Sistemdeki çarpıklıklara başkaldırmayı senaryolarının ana teması yapan senarist-yönetmen Andrew Niccol, burada da Amerika başta olmak üzere kapitalist sistemin ezdiği kesimleri öne çıkartmayı hedefliyor. ‘Para’nın her kapıyı açtığı devirden, ‘zaman’ın ölümsüzlüğü satın aldığı düzene geçiş yapan dünyada, zaman babalarının kendilerine yer açmak için alt tabakaya yaşam hakkı tanımamasıyla öyküyü yürüten Niccol, öte yandan ‘beden tükenmese de aklın tükendiği’ durumlarda ölümün gerekliliğini vurgulamayı da ihmal etmiyor. Bu bağlamda yaşam dengesinin ve dolu dolu yaşamanın önemine dikkat çeken ZAMANA KARŞI, yarattığı ana karakterle (her ne kadar ağırlığı olmasa da) düzene başkaldırma konusuna yönelirken, ona yardım eden Sylvia ile ‘vicdanlı zengin’ istisnasını yaratıp belli kesimlere sus payı dağıtıyor. Bu ikilemde eleştiri dengesini kuran senaryo, tüm iyi niyetine rağmen, ancak orta kararın biraz üstünde bir yapım olarak sinemada yerini alıyor. Niccol’ün yaratıcılığına güvenip Justin Timberlake markasıyla heyecana kapılan seyirciye de 109 dakikalık bir ‘zamana karşı yarış’ izlemek düşüyor.
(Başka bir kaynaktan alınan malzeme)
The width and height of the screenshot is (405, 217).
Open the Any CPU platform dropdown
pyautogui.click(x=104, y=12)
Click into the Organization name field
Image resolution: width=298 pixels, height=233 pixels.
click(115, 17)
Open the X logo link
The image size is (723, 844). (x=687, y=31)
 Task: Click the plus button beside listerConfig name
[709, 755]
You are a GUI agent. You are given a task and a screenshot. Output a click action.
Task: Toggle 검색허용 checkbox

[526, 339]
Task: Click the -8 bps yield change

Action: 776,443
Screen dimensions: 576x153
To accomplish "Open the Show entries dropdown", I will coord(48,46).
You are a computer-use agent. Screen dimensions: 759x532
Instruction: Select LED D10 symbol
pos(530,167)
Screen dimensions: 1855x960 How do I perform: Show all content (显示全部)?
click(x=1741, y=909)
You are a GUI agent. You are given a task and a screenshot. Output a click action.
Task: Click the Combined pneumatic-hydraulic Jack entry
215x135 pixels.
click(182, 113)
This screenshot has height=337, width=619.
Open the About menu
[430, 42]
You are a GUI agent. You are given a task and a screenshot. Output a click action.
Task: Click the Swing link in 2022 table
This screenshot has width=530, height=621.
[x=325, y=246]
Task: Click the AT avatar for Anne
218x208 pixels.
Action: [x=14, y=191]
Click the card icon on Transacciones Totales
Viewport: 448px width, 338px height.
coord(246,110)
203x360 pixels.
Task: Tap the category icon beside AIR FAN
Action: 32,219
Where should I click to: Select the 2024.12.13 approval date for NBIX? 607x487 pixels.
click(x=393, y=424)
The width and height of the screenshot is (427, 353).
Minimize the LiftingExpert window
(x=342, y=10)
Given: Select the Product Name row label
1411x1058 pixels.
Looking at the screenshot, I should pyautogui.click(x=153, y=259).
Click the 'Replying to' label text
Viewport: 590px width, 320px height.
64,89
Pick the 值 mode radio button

Anibal Güleroğlu http://www.sinematur.com/elestiri/robin-hood%e2%80%99un-zamana-karsi-versiyonu%e2%80%a6/#more-1115

 
Toplam blog
: 1210
: 1542
Kayıt tarihi
: 10.04.10
 
 

İstanbul'da başlayan yaşamım, eski İstanbullu ailemden edindiğim kültürle gelişti. Birinciliklerl..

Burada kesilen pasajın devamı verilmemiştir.